Excerpts from a dataset:
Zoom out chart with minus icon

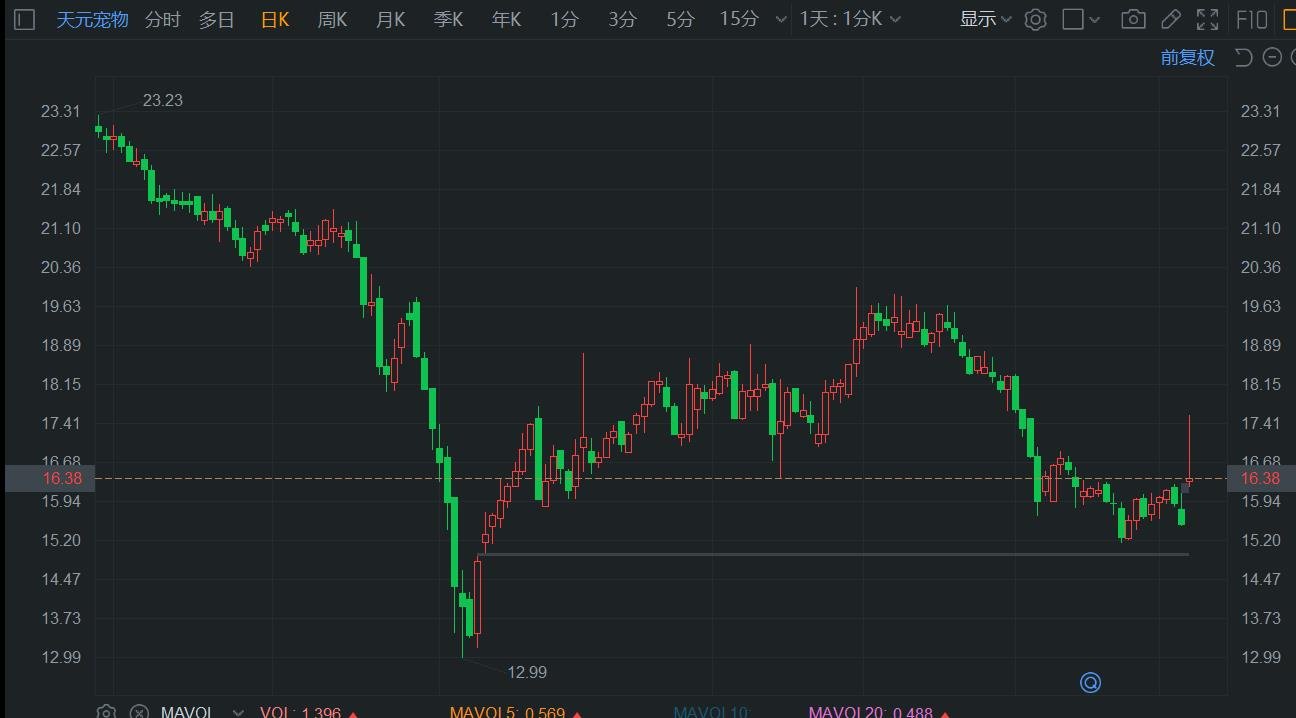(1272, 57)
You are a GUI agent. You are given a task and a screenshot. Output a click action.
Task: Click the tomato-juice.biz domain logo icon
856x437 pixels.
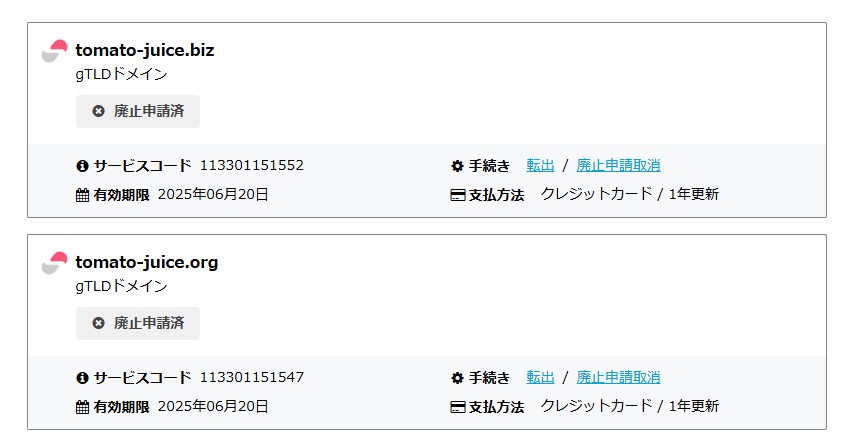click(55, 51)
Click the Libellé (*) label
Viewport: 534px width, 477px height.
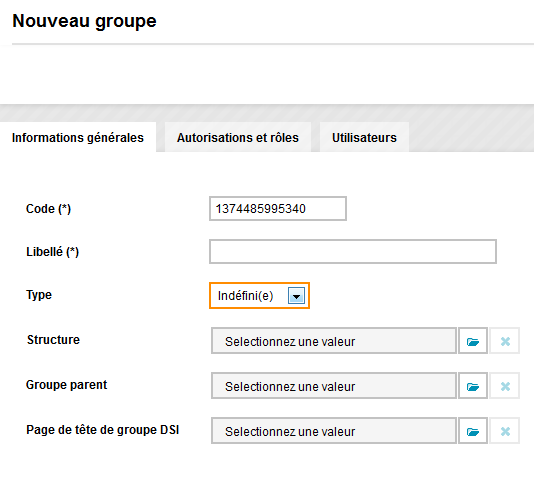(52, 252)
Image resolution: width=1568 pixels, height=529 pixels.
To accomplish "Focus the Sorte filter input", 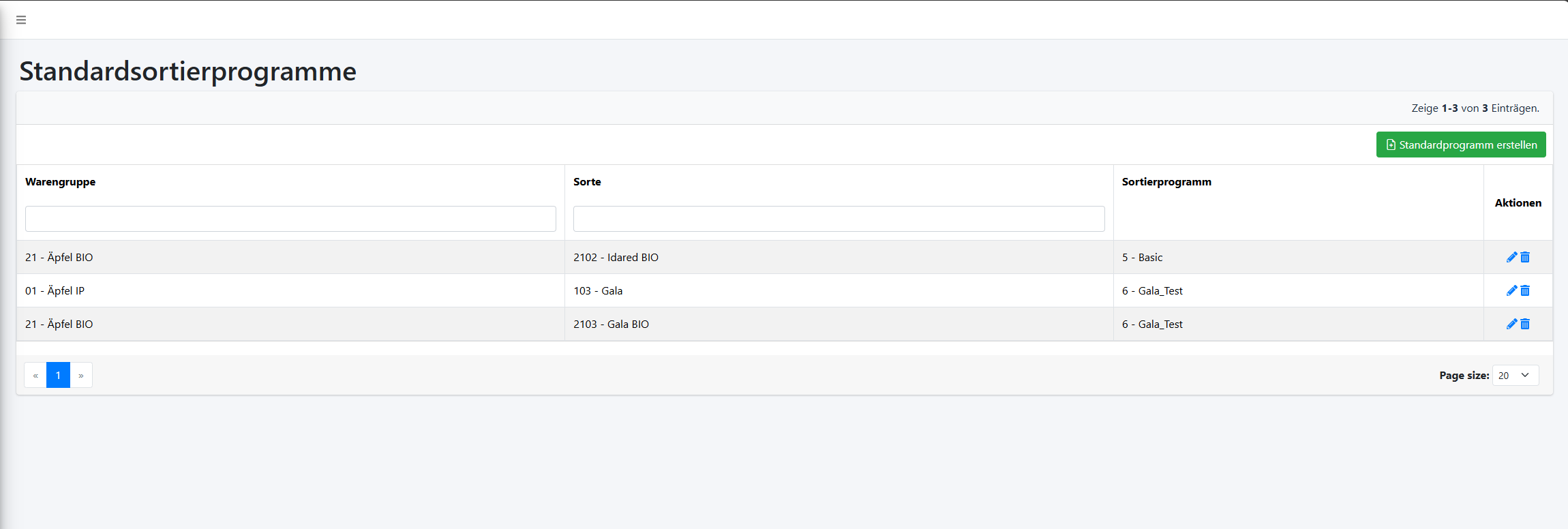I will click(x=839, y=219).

(PROBLEM DETAILS):
Above are some records; extract exactly the lines from the one containing "You are a GUI" through the one containing "Image resolution: width=1568" and drop the pictures.

(YOUR SOLUTION):
You are a GUI agent. You are given a task and a screenshot. Output a click action.
Task: Click the tomato-juice.biz domain logo icon
856x437 pixels.
click(55, 51)
Click the Libellé (*) label
Viewport: 534px width, 477px height.
(52, 252)
Image resolution: width=1568 pixels, height=529 pixels.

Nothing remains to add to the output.